Importantly, we found isolates that are resistant to ciprofloxacin from all types of water sources, although the prevalence of ciprofloxacin-resistant E. coli (5.3 %) was less than other studies that isolated E. coli from sewage and treatment ponds [30]. Ciprofloxacin, like other antibiotics in Tanzania, can be purchased easily from many drug shops without a prescription. This broad-spectrum antibiotic is frequently used to treat urinary-tract infections that are also commonly resistant to the first line of antibiotics such as amoxicillin, cotrimoxazole [31]. In Tanzania, resistance to members of first and second-line antibiotics has been documented in children and pregnant women with E. coli infection [31]. Therefore, caution should be taken to avoid indiscriminate and inappropriate use of antibiotics especially in developing countries like Tanzania where these drugs are often sold without prescription, contrary to drug regulation [32].

We also documented a high prevalence of the bla TEM-1 and tet(A) genes, which is similar to reports from India and Thailand [33, 34]. Bla TEM-1 is widely distributed by plasmids and encodes a clinically significant, broad spectrum β-lactamase that hydrolyzes many β-lactams in addition to many penicillins. Christopher et al., [25] reported that 100 % of E. coli clinical isolates from children in Tanzania were resistant to ampicillin and these may have harbored bla TEM-1. The high prevalence could also be due to higher utilization of beta-lactams antibiotic classes in many areas in Tanzania [35]. Moreover tet(A), which is plasmid mediated, encodes an active efflux pump that functions against all tetracycline drugs.
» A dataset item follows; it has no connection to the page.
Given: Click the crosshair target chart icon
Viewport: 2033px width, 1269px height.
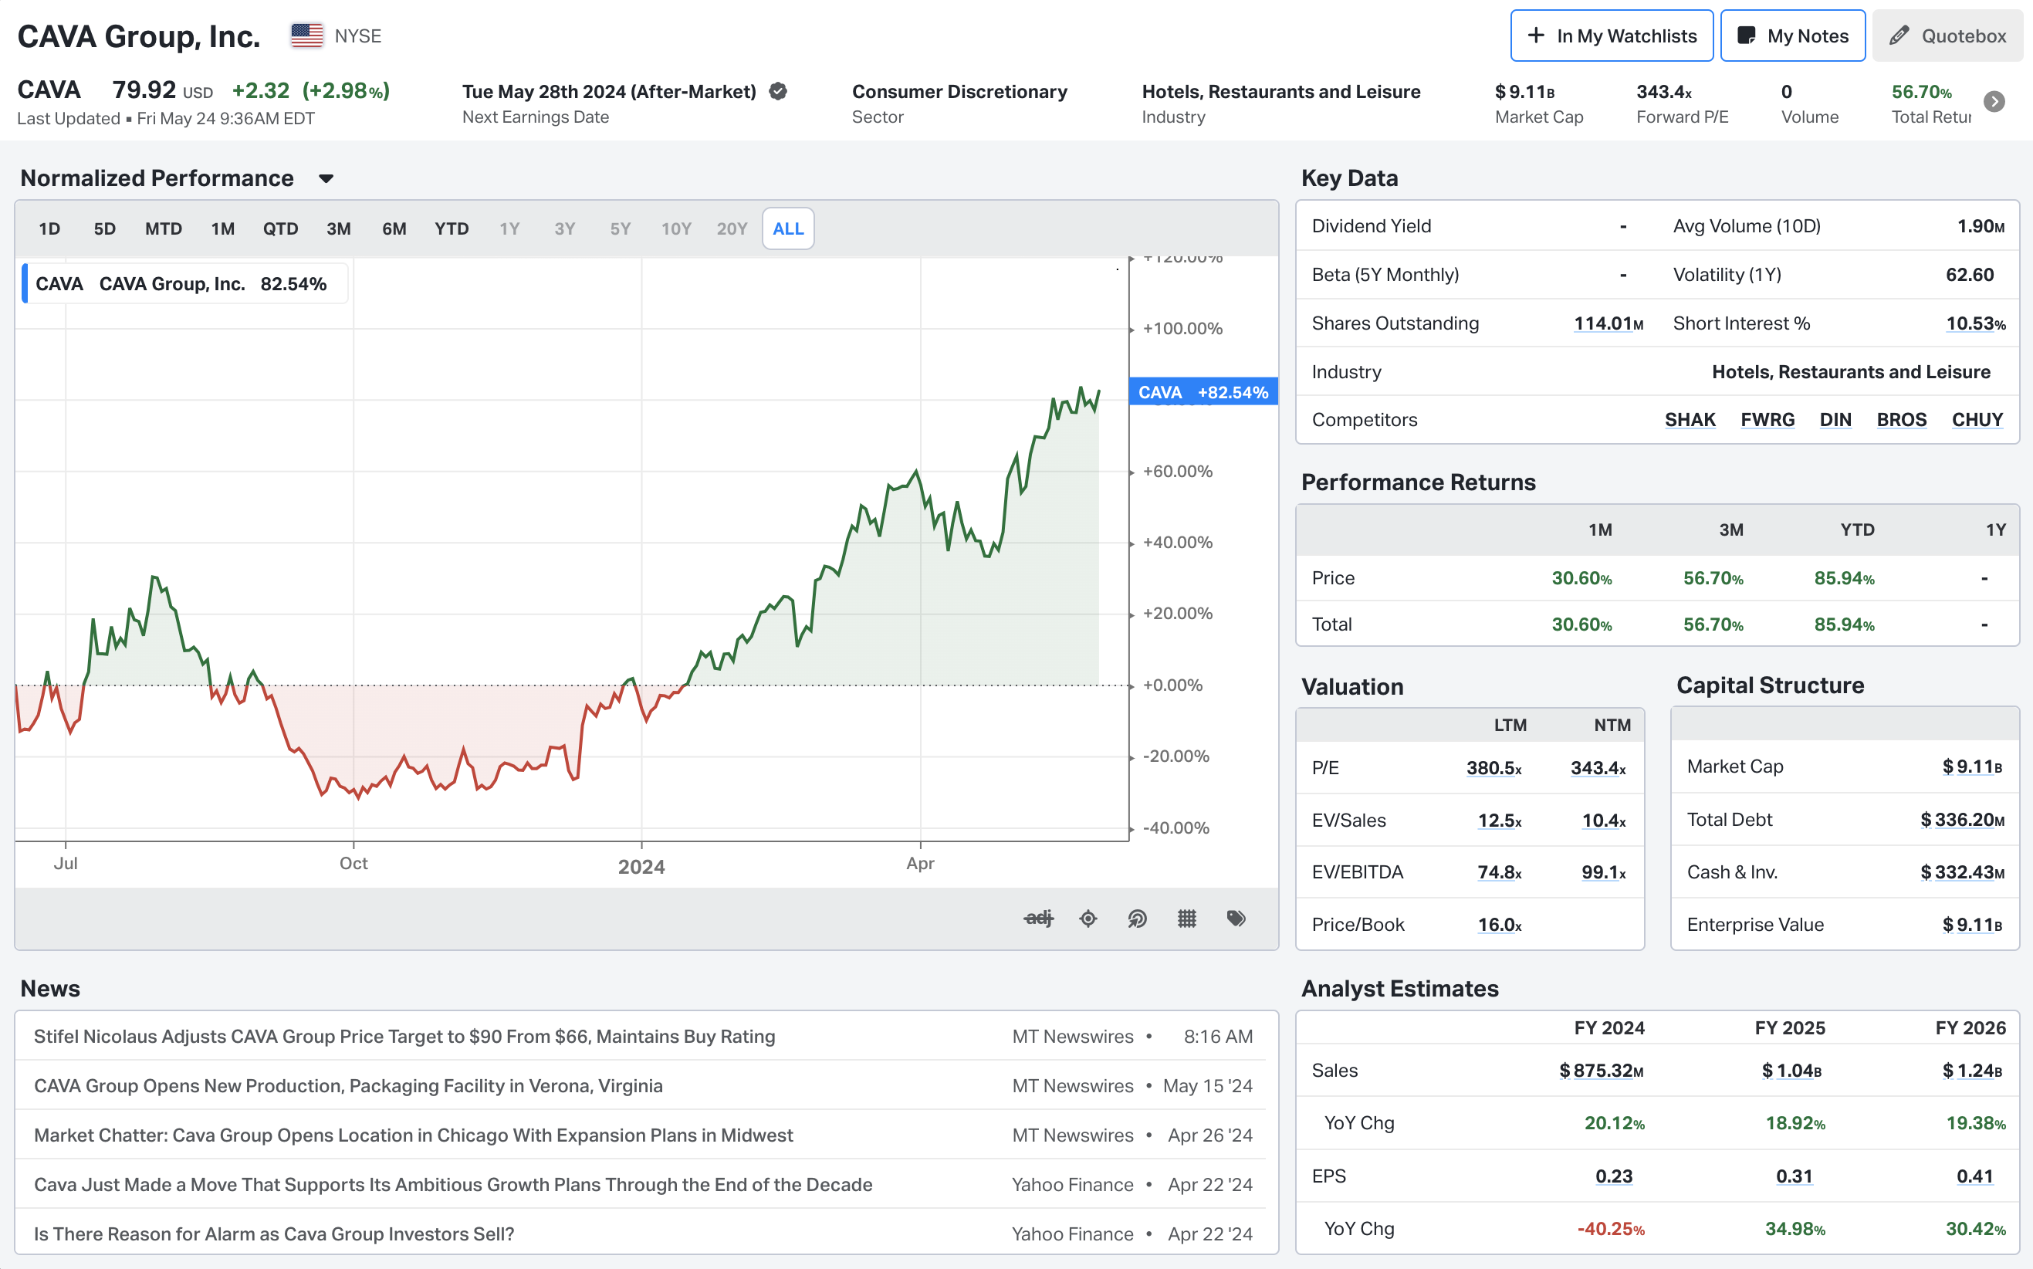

We found that E. coli collected from both closed and open water sources harbored tet(B) resistance genes, but we only detected bla CTX-M79 and bla CTX-M15 genes from open water sources. Tet(B) confers resistance to the second generation of tetracycline (e.g., minocycline) [36] while bla CTX-M15 exerts hydrolytic activity against ceftazidime, a third-generation cephalosporin that is frequently used in people [37]. The detection of bla CTX-M15 in water sources in northern Tanzania is consistent with previous reports of its widespread distribution [38]. Bla CTX-M79 has been isolated from people and farmed fish in China, and from cattle in the USA [39]. In Tanzania, we believe that this is the first report of bla CTX-M79 from E. coli water isolates. Emergence and dissemination of resistant bacteria for extended-spectrum cephalosporins in drinking water should be a point of concern to physicians and health officers who manage infections in both hospital and community settings [40].

Conclusion

We report detection of a relatively high prevalence of ampicillin, tetracycline, trimethoprim, sulpamethoxazole and streptomycin resistant E. coli (15–30 %) in all sources of water commonly used by people in northern Tanzania. Because of shared-access, it is likely that livestock and people are exposed to AMR bacteria on a daily basis in communities where water treatment options are limited. Further work is needed to determine if these exposures lead to negative health outcomes.